Justice Department to Appeal Cannabis Gun Rights

In a not-so-surprising move, the U.S. Government’s Justice Department will appeal a federal court decision protecting the gun rights of cannabis consumers.

Last month, a U.S. judge ruled the gun ban for cannabis users was unconstitutional. Judge Wyrick cited a U.S. Supreme Court ruling that dealt with a Second Amendment interpretation.

In New York State Rifle & Pistol Association v Bruen, the Supreme Court found that New York’s restrictions on concealed carry violated the Fourteenth Amendment by stopping “law-abiding citizens with ordinary self-defense needs.”

Judge Wyrick ruled that cannabis consumption alone was not a “constitutionally permissible means of disarming” Americans.

To no one’s surprise, the U.S. Justice Department filed an appeal.

Justice Department to Appeal Cannabis Gun Rights

Justice Department to Appeal Cannabis Gun Rights

U.S. Attorney Robert Troester and Assistant U.S. Attorney David McCrary do not reference why they’re appealing. Observers expect the feds to reveal their reasons in appeals court. 

The case began when police arrested Jared Michael Harrison in May 2022 during a routine traffic stop. They searched his car and found a loaded revolver and cannabis. Harrison worked in the state’s legal medical cannabis industry but lacked proper paperwork.

Regardless, he was charged and so he sued. Judge Wyrick, appointed by Donald Trump in 2018, ruled in favour of Harrison’s gun rights and liberty to consume cannabis.

The Justice Department referenced case law that restricting gun ownership can be justified according to the Second Amendment’s original 1791 ratification.

But what the Justice Department does not reveal is that past gun bans on specific groups included slaves, former slaves, Native Americans and even Irish Catholics.

════

- **Required work**:
**A)** According to the article on the cannabis gun-rights appeal, why did Judge Wyrick rule that the gun ban for cannabis users was unconstitutional?
**B)** In the article on the cannabis gun-rights appeal, who appointed Judge Wyrick, and in what year?
**C)** Continue the article on the Justice Department's cannabis gun-rights appeal from its last sentence.

════

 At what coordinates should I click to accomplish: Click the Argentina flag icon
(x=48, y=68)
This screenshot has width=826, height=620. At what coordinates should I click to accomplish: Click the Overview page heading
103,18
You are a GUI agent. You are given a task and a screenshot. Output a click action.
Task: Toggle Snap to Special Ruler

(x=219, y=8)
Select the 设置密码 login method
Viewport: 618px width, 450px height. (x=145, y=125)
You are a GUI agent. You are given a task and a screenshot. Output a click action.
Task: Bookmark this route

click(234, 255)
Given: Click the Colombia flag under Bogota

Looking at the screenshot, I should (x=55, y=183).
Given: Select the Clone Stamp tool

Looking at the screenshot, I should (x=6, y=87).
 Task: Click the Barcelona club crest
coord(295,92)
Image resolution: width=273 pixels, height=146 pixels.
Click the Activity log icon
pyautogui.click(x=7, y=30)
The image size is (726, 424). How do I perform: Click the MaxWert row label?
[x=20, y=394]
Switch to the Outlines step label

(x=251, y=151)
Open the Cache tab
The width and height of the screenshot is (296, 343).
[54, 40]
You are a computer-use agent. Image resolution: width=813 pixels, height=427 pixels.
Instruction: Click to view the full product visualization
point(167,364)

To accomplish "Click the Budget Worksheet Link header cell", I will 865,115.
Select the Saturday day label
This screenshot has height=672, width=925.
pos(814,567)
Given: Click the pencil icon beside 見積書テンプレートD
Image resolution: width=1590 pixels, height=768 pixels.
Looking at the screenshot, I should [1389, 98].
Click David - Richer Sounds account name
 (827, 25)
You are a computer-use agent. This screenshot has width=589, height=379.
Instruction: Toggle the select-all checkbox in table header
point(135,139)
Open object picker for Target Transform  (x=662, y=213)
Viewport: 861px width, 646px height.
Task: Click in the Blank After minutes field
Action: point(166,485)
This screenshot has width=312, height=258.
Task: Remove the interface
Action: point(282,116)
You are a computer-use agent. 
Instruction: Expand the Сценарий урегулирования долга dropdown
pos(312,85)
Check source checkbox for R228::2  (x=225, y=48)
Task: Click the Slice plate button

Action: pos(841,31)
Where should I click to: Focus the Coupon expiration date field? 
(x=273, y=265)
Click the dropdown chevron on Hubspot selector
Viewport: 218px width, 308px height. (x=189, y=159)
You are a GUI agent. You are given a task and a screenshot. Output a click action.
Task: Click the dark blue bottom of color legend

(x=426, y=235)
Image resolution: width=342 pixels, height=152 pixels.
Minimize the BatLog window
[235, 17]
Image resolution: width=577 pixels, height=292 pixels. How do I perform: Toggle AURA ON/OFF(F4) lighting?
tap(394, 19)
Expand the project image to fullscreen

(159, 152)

════

- **Activity answers**:
**A)** He relied on the Supreme Court's ruling in New York State Rifle & Pistol Association v Bruen, which interpreted the Second Amendment. He held that cannabis consumption alone was not a "constitutionally permissible means of disarming" Americans.

**B)** Donald Trump appointed him in 2018.

**C)**
Judge Wyrick said these past laws “cannot provide the basis for a historical analogue.” Indeed, preventing cannabis consumers from owning guns is about as backward and reactionary as banning any nonviolent group from possessing weapons.

The Tide is Turning 

Cannabis Gun Rights

Once upon a time, cannabis possession would land you inside a cage. Possessing cannabis and guns would be considered a double-whammy.

But with legal, recreational cannabis markets in 21 states, the question of cannabis and gun ownership is relevant as ever. 

The Justice Department’s plan to appeal cannabis gun rights is yet another example of the anti-cannabis ideology of the Biden Administration. (Contrary to their lies).

But the tide is turning.

Former Florida Agriculture Commissioner Nikki Fried (a Democrat) is pursuing a separate, ongoing federal lawsuit over gun rights and medical cannabis patients.

A federal district court dismissed their suit last November. They are currently appealing. 

Modern-day reefer madness is not allowing cannabis consumers to exercise their Second Amendment rights.

The Alcohol, Tobacco, Firearms, and Explosives Bureau (ATF) form denies cannabis users their rights by forcing them to either lie under oath or forgo their gun rights.

Of course, Alcohol, Tobacco, Firearms, and Explosives should be the name of a privately-owned American retail chain. Not a government agency.

States to the Rescue

cannabis gun rights

As is the case with cannabis, state legislatures may come to the rescue. While the federal Justice Department and the ATF continue to harass cannabis consumers, a GOP Pennsylvania senator wants to remove state barriers to gun ownership for cannabis consumers.

The same is true in Maryland, where a House committee held a hearing last month on protecting gun rights for medical cannabis patients. 

Federally, a GOP congressman filed a bill last January that would protect medical cannabis patients’ Second Amendment rights. 

Indeed, as the GOP makes its peace with cannabis, they are more likely to protect the Second Amendment rights of America’s cannabis consumers.